■ The task
Copy out every record below with complete accuracy.

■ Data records
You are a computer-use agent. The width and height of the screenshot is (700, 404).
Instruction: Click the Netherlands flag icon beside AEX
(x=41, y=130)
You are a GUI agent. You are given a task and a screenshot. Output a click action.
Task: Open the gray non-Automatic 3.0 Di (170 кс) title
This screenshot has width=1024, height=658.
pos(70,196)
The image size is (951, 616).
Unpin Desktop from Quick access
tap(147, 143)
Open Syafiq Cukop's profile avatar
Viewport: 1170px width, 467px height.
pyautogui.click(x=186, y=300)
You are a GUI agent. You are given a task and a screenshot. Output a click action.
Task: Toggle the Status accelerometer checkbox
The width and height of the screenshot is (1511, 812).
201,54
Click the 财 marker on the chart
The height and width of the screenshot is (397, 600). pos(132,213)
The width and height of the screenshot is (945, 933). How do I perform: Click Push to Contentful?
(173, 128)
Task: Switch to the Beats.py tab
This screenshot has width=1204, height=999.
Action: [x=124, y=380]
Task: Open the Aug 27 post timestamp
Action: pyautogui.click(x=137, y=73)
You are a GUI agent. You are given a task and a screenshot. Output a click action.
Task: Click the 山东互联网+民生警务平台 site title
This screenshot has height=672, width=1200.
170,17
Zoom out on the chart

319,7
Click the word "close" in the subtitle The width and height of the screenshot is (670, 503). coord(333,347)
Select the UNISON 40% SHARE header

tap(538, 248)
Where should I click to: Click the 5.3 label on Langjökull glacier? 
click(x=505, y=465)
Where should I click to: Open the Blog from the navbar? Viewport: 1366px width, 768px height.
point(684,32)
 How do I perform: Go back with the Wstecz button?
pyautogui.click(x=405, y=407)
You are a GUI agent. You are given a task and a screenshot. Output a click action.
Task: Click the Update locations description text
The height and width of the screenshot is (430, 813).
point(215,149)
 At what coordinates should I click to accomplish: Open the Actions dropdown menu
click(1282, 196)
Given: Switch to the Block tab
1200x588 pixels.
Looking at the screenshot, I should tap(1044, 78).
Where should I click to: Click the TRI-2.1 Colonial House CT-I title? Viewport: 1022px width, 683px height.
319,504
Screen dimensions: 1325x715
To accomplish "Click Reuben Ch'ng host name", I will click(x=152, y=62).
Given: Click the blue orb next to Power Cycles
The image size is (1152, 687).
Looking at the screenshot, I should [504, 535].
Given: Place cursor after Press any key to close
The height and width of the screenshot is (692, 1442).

■ Solution for this task
You are a computer-use agent. The width and height of the screenshot is (700, 404).
Instruction: Click the Netherlands flag icon beside AEX
(x=41, y=130)
You are a GUI agent. You are given a task and a screenshot. Output a click action.
Task: Open the gray non-Automatic 3.0 Di (170 кс) title
This screenshot has width=1024, height=658.
pos(70,196)
The image size is (951, 616).
Unpin Desktop from Quick access
tap(147, 143)
Open Syafiq Cukop's profile avatar
Viewport: 1170px width, 467px height.
pyautogui.click(x=186, y=300)
You are a GUI agent. You are given a task and a screenshot. Output a click action.
Task: Toggle the Status accelerometer checkbox
The width and height of the screenshot is (1511, 812).
201,54
Click the 财 marker on the chart
The height and width of the screenshot is (397, 600). pos(132,213)
The width and height of the screenshot is (945, 933). How do I perform: Click Push to Contentful?
(173, 128)
Task: Switch to the Beats.py tab
This screenshot has width=1204, height=999.
Action: [x=124, y=380]
Task: Open the Aug 27 post timestamp
Action: pyautogui.click(x=137, y=73)
You are a GUI agent. You are given a task and a screenshot. Output a click action.
Task: Click the 山东互联网+民生警务平台 site title
This screenshot has height=672, width=1200.
170,17
Zoom out on the chart

319,7
Click the word "close" in the subtitle The width and height of the screenshot is (670, 503). coord(333,347)
Select the UNISON 40% SHARE header

tap(538, 248)
Where should I click to: Click the 5.3 label on Langjökull glacier? 
click(x=505, y=465)
Where should I click to: Open the Blog from the navbar? Viewport: 1366px width, 768px height.
point(684,32)
 How do I perform: Go back with the Wstecz button?
pyautogui.click(x=405, y=407)
You are a GUI agent. You are given a task and a screenshot. Output a click action.
Task: Click the Update locations description text
The height and width of the screenshot is (430, 813).
point(215,149)
 At what coordinates should I click to accomplish: Open the Actions dropdown menu
click(1282, 196)
Given: Switch to the Block tab
1200x588 pixels.
Looking at the screenshot, I should tap(1044, 78).
Where should I click to: Click the TRI-2.1 Colonial House CT-I title? Viewport: 1022px width, 683px height.
319,504
Screen dimensions: 1325x715
To accomplish "Click Reuben Ch'ng host name", I will click(x=152, y=62).
Given: Click the blue orb next to Power Cycles
The image size is (1152, 687).
Looking at the screenshot, I should [504, 535].
Given: Place cursor after Press any key to close
The height and width of the screenshot is (692, 1442).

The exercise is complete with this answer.